Supplied text>
::::

The COVID-19 pandemic has changed the trajectory of so many all around the world.
But for Canadian golfer Maude Aimee Leblanc, the time she had to refocus on her life’s goals in mid 2020 has resulted in a positive – returning to the LPGA Tour this season.
In her first tournament action since ending her retirement, she finished T8 at the Gain Bridge LPGA at Boca Rio.
Leblanc, of Sherbrooke, Quebec, retired from professional golf in 2019 after a disappointing season on the Symetra Tour – the feeder circuit to the LPGA Tour.
However, the following summer (after Leblanc left her clubs to collect dust) she was watching golf on TV and started to miss the game again.
“In the middle of the summer, when golf started back again on the PGA and LPGA Tours and I started watching it on TV, that’s what made me miss it a little bit,” says Leblanc. “I started thinking about things I still wanted to accomplish as a professional golfer.
“I still believe that I had the ability to achieve those goals. That’s what brought me back.”
Since the Symetra Tour saw a lengthy delay to its 2020 season, Leblanc didn’t actually lose her status there and was able to kickstart her career again.

::::

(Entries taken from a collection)
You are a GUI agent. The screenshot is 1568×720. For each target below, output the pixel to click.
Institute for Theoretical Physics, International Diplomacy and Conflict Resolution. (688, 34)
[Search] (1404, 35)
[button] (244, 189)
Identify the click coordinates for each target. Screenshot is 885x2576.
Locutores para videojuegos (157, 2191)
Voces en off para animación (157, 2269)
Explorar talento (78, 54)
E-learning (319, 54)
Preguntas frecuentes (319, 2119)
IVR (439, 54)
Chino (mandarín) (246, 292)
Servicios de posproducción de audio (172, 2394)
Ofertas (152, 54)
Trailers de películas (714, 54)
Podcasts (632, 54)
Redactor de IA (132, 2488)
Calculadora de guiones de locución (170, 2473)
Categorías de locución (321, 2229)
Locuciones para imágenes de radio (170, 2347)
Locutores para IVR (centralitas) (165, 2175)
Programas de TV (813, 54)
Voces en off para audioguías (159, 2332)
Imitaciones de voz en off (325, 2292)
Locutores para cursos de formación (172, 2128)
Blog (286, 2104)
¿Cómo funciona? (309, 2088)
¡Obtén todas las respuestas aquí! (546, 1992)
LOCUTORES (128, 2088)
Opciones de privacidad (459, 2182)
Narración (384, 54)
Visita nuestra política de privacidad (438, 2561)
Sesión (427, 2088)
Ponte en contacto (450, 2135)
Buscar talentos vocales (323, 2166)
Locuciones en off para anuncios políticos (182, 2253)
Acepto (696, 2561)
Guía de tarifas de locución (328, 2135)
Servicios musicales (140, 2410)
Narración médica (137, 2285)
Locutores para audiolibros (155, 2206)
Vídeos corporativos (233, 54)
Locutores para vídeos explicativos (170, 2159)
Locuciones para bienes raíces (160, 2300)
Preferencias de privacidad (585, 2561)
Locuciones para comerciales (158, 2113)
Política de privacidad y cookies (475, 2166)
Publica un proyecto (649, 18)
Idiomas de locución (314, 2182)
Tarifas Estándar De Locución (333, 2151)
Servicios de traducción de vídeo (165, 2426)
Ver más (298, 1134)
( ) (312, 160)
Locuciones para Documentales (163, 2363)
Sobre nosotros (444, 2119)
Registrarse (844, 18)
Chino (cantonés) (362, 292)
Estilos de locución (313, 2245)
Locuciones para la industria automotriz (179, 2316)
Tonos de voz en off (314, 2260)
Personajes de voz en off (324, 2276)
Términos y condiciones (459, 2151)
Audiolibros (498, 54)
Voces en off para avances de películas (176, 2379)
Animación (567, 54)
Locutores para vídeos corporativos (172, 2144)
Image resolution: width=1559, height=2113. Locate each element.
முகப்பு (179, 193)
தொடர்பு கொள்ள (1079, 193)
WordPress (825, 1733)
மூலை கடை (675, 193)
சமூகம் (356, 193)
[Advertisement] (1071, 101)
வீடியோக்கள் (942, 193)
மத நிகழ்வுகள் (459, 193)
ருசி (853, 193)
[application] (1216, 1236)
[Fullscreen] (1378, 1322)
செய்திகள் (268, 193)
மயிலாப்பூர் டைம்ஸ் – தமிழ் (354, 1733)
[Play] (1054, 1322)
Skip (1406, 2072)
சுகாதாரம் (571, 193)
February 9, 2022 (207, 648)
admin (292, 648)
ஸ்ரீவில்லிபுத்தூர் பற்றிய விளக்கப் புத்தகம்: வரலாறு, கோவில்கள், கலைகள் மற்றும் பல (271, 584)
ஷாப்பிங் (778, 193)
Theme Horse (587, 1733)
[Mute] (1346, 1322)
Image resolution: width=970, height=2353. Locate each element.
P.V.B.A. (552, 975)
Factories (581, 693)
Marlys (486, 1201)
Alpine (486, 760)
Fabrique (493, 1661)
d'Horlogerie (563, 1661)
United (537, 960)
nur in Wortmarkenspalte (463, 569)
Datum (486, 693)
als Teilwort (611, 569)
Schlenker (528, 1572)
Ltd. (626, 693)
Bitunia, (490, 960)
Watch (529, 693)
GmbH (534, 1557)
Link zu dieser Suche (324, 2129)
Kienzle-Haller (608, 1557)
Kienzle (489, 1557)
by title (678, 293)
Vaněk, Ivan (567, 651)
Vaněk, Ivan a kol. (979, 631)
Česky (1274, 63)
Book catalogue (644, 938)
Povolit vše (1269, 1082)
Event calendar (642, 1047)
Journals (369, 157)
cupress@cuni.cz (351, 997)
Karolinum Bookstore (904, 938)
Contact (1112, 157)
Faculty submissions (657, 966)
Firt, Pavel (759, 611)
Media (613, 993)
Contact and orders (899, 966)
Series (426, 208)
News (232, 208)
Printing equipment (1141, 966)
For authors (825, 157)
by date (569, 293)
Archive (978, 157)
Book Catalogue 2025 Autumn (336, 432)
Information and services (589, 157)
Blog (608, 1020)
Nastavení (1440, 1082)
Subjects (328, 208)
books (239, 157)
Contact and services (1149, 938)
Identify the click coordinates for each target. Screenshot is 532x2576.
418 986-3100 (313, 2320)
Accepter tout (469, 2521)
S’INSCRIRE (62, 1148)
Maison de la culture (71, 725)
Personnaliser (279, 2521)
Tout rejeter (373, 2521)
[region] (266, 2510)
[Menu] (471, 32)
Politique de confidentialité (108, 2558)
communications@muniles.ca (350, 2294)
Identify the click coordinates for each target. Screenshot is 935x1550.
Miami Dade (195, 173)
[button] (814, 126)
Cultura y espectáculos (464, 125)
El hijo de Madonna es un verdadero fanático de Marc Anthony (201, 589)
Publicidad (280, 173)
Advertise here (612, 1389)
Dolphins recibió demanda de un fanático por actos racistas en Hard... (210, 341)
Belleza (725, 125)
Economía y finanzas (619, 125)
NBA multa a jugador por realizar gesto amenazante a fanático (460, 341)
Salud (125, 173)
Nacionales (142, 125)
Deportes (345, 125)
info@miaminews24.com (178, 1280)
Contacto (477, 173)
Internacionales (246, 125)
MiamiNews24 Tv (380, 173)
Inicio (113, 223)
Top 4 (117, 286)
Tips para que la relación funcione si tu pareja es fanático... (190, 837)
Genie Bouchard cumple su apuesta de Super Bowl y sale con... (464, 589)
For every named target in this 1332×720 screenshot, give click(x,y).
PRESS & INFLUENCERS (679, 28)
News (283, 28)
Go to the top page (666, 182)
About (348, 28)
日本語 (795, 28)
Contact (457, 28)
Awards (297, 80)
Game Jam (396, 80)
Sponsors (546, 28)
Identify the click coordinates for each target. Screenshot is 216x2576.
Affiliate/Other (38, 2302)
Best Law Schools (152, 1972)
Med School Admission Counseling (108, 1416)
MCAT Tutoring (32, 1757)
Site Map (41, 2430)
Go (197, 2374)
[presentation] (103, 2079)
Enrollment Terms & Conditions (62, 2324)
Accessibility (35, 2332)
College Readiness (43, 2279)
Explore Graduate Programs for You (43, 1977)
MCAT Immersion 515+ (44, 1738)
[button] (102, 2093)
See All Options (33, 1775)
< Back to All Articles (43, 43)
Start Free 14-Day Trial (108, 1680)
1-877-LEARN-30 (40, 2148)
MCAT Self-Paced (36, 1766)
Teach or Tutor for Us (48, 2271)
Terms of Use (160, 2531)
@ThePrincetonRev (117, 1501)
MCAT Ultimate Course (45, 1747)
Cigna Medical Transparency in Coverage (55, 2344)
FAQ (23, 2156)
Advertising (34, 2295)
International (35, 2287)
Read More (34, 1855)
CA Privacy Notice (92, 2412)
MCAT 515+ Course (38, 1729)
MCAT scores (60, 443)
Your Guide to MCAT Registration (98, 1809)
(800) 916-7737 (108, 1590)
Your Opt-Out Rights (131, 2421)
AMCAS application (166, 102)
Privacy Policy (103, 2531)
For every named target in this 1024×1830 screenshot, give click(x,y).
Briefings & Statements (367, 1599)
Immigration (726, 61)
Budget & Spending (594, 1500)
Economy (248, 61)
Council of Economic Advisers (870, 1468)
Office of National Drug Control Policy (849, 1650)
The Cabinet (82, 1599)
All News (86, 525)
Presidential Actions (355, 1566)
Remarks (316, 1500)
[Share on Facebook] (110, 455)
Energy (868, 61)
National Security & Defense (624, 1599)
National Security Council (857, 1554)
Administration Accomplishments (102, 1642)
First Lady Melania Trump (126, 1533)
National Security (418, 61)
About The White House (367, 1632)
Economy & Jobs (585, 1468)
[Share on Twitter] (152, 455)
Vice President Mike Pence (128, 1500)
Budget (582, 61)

::::

Things to do>
A: Retype the part of the Leblanc article that runs from "Leblanc, of Sherbrooke, Quebec, retired" up to and including "the LPGA Tour.".
B: Answer these questions using the article about Maude Aimee Leblanc:
(i) What city and province is Leblanc from?
(ii) Where did she finish at the Gain Bridge LPGA at Boca Rio?
(iii) According to the article, why did Leblanc not lose her status on the Symetra Tour?
C: Carry on the article about Maude Aimee Leblanc's return to golf from the point where it stops.

Answer section>
A:
Leblanc, of Sherbrooke, Quebec, retired from professional golf in 2019 after a disappointing season on the Symetra Tour – the feeder circuit to the LPGA Tour.

B:
(i) Sherbrooke, Quebec.
(ii) She finished T8.
(iii) The Symetra Tour saw a lengthy delay to its 2020 season.

C:
“Taking a year off in 2020… that definitely gave me a different perspective on the game, and I feel like I balance my life a lot better now, and in a healthy way,” says Leblanc. “Golf is not such an obsession anymore. I see it like a job. When I’m off the course I don’t think about it.”
Leblanc was a celebrated amateur – even a part of Purdue University’s 2010 NCAA championship team – and part of the National Team program. She turned professional in 2012 but spent the last decade bouncing between the Symetra and LPGA Tours.
This past season, however, Leblanc’s whole game came together unlike any other time in her career.
She had a laser-like focus on improving her putting (thanks to her coach, Sal Spallone, who she started working with in 2020) and ended up ninth in Putting Average on the Symetra Tour in 2021 – a jump from 61st in 2019.
“The biggest thing that changed was my putting. Everything else was pretty much the same. My putting was what was holding me back. It was holding me back since I turned pro in 2012,” admits Leblanc. “(My coach) basically changed my entire setup on my putting and it’s made all the difference.”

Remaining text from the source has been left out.